The United Nations environmental organization says the international community should help Ivory Coast finance the clean-up of toxic waste from a Dutch ship.
In a statement Friday, the chief of the U.N. Environment Program said it does not matter who is found liable for the dumping. He said Ivory Coast is one of the world's poorest countries, and its citizens should not have to pay for waste removal and rehabilitation.
Authorities say the clean up could cost as much as $30 million.
Ivorian authorities say toxic chemicals were unloaded from a Dutch-chartered ship in August and placed in open air dumps in Abidjan, killing 10 people and forcing more than 100,000 to seek medical attention.
The Dutch company, Trafigura, insists the chemicals were properly offloaded and handed over to a government-certified company.
An Ivorian government commission investigating the dumping has blamed local and government officials, as well as Trafigura for bringing the waste to Ivory Coast.

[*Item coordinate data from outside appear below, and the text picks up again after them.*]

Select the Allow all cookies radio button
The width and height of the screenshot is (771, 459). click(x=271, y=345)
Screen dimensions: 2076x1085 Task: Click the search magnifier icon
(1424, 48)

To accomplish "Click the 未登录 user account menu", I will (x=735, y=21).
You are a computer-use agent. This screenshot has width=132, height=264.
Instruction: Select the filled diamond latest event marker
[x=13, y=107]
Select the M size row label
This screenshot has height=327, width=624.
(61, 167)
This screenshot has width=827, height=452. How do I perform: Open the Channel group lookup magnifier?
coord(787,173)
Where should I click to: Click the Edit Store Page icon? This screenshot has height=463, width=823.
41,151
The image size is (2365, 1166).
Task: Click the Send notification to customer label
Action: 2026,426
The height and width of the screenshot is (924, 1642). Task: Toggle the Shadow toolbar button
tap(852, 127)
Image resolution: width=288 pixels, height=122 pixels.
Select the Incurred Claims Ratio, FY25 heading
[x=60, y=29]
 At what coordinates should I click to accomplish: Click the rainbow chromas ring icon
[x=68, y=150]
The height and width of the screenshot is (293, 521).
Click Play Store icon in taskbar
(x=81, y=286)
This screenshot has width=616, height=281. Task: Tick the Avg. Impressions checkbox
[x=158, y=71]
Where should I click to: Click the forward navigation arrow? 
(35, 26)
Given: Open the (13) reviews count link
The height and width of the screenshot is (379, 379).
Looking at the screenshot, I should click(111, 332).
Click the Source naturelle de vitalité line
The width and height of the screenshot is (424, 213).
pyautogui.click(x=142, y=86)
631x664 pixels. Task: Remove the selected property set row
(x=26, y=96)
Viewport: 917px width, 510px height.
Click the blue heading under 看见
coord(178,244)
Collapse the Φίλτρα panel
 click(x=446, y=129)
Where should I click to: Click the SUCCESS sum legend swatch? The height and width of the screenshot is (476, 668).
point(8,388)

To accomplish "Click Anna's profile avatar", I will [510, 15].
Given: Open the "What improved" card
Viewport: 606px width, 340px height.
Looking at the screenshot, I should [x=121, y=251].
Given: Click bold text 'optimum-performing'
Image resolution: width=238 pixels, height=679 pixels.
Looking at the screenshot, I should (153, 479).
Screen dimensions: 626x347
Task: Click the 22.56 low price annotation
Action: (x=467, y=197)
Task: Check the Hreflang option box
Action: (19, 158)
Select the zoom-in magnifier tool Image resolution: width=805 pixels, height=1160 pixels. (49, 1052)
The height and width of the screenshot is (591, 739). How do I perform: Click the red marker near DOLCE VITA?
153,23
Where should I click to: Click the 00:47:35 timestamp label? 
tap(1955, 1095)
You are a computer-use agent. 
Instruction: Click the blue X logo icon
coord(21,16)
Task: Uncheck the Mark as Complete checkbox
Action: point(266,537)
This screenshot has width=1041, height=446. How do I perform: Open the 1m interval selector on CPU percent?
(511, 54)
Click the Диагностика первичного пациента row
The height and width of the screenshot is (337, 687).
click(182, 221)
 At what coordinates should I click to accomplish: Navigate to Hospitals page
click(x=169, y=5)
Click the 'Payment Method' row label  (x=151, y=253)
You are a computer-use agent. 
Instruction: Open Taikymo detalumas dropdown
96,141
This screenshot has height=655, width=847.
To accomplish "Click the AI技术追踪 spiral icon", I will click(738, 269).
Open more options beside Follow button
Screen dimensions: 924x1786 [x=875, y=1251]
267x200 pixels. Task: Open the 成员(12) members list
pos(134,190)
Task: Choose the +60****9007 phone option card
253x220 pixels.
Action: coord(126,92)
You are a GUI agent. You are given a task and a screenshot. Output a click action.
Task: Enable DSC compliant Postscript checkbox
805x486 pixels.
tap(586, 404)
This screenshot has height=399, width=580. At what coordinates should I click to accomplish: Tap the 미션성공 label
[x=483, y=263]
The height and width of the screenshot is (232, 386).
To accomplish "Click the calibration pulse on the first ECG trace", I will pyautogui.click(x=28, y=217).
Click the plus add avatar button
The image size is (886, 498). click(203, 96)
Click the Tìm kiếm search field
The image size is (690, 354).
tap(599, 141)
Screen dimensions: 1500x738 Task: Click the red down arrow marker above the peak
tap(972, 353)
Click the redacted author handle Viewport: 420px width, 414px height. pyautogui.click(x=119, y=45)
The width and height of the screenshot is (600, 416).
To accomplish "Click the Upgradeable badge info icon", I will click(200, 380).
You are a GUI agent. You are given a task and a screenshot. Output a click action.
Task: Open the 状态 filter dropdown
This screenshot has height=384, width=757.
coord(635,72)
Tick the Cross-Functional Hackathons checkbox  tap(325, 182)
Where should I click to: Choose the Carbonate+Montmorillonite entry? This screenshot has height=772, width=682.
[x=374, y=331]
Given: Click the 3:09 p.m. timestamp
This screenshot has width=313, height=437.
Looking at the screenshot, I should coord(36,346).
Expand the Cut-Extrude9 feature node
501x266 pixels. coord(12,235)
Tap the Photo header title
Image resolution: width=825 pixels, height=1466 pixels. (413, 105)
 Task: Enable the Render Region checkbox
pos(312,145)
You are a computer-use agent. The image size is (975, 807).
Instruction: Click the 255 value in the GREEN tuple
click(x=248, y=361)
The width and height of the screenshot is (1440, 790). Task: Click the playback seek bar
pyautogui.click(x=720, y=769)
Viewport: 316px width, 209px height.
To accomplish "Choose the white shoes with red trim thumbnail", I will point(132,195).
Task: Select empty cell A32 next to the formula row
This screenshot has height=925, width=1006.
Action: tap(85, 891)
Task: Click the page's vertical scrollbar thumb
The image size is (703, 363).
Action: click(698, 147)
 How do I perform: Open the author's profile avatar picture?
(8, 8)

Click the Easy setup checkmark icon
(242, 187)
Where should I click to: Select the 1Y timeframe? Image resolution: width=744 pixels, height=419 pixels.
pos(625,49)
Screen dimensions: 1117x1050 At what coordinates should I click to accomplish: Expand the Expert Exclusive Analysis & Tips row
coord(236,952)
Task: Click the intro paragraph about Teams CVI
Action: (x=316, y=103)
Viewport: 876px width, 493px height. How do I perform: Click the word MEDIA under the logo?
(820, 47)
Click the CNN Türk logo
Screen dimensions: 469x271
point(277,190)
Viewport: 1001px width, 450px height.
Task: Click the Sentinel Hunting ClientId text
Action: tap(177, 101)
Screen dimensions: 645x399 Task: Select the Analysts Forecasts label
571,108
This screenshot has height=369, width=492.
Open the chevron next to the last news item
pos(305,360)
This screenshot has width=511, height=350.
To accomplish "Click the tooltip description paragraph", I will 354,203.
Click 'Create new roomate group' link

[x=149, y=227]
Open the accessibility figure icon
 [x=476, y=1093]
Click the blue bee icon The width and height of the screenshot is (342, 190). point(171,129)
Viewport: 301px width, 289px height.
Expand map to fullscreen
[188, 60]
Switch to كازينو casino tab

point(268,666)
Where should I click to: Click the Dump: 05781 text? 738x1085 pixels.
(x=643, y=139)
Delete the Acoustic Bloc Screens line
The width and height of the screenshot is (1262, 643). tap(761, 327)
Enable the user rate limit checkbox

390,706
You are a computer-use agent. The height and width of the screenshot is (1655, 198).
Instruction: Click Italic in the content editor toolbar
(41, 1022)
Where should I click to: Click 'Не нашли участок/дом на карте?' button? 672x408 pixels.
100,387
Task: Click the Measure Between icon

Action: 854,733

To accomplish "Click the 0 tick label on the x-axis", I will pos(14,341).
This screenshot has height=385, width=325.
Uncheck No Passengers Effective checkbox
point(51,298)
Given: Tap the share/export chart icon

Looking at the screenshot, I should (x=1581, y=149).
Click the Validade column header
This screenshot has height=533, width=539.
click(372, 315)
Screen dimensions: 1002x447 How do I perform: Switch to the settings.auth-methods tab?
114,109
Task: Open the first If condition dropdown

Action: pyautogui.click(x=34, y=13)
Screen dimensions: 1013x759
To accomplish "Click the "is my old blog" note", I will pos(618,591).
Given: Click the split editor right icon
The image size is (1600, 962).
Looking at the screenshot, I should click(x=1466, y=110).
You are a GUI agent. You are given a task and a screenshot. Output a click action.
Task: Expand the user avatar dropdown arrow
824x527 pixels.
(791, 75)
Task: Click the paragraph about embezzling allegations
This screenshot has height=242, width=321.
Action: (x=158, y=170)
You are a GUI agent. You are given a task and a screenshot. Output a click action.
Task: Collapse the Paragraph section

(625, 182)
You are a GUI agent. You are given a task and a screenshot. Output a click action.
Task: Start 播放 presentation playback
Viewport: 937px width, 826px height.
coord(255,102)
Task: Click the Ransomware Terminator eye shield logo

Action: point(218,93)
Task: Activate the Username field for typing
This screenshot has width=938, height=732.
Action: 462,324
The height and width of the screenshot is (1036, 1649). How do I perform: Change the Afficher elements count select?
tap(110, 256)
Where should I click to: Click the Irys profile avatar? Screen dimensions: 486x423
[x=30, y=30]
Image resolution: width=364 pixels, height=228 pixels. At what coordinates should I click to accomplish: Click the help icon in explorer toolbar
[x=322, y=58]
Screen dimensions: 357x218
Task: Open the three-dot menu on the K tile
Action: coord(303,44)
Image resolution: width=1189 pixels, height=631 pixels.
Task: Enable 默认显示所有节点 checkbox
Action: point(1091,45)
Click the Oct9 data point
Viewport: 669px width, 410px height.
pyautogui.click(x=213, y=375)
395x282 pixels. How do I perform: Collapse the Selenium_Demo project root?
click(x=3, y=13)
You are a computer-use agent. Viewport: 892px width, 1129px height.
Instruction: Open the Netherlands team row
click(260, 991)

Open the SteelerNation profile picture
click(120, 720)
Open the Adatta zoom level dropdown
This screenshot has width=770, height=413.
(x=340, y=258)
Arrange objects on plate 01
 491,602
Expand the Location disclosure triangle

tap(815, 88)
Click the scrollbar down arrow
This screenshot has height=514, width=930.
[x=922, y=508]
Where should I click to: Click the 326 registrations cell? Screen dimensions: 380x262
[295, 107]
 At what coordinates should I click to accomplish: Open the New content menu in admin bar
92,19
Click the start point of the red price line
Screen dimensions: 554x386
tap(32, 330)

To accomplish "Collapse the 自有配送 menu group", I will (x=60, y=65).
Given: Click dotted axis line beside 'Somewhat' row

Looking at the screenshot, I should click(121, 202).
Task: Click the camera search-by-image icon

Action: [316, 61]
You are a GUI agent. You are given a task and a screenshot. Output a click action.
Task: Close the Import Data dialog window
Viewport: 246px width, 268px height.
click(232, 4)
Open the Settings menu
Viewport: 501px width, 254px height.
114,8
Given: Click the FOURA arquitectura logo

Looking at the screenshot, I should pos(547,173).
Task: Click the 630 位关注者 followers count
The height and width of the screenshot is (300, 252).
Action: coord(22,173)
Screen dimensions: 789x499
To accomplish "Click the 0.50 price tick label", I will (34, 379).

The report said holes in Ivorian environmental regulations, control failures and corruption by government officials contributed to the disaster.
The report is the result of more than two months of investigations by a government-appointed panel into the country's worst-ever environmental disaster.
The commission has no legal authority to punish those found responsible in the affair, but a criminal investigation is currently under way. Two Trafigura executives are in custody in Abidjan.
Some information for this report was provided by AFP and Reuters.